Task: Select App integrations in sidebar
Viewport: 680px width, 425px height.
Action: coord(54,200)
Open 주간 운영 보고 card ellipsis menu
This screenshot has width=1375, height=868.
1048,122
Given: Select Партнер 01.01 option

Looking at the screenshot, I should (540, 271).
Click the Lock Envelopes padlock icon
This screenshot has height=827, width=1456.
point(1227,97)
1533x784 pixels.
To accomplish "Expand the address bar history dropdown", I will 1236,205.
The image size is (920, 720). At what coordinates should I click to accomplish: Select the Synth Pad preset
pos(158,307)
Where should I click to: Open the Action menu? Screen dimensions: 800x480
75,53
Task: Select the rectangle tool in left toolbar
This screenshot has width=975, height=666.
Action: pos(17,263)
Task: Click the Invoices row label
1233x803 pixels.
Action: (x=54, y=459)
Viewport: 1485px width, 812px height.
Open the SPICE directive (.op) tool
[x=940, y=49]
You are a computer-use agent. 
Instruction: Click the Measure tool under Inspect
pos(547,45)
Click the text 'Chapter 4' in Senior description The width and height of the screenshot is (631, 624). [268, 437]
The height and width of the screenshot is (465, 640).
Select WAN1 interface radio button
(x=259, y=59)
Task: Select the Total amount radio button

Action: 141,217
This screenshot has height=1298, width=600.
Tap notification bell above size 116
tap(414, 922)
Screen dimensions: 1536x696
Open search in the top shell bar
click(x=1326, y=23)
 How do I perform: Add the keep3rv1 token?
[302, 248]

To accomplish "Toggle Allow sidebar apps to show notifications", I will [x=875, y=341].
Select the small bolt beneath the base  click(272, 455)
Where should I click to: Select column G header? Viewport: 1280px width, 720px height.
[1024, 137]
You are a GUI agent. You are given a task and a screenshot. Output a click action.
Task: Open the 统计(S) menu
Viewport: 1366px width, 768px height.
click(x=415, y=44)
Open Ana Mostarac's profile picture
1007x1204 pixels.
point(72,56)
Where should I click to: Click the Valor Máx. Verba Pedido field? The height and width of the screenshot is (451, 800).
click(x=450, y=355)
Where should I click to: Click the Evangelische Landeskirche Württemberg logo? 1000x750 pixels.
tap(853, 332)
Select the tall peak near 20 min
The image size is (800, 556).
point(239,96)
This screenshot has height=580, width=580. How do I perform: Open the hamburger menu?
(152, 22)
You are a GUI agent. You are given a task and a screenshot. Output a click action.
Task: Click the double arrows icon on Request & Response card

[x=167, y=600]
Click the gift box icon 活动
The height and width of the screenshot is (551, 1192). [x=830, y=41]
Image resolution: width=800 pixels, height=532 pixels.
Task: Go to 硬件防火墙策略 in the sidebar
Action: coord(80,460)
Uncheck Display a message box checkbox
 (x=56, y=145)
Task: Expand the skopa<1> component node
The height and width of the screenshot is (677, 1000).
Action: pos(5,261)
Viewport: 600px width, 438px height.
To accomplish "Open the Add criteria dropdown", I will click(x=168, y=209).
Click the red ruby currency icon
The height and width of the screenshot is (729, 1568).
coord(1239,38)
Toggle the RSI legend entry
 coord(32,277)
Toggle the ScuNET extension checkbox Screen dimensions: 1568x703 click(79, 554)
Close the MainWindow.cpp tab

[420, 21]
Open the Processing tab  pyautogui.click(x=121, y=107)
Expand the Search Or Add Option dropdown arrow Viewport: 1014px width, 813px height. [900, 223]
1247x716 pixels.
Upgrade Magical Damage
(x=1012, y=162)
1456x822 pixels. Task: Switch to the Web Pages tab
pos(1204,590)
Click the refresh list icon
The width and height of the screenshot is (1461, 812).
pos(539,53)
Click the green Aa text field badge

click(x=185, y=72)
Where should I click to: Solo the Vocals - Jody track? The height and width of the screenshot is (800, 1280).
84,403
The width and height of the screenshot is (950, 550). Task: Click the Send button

○ ○ ○ ○

→ PROBLEM DETAILS
Bring together all lines in the records where the word "Expand" is found.

→ TASK OUTPUT
To accomplish "Expand the address bar history dropdown", I will 1236,205.
Task: Expand the skopa<1> component node
Expand the Search Or Add Option dropdown arrow Viewport: 1014px width, 813px height. [900, 223]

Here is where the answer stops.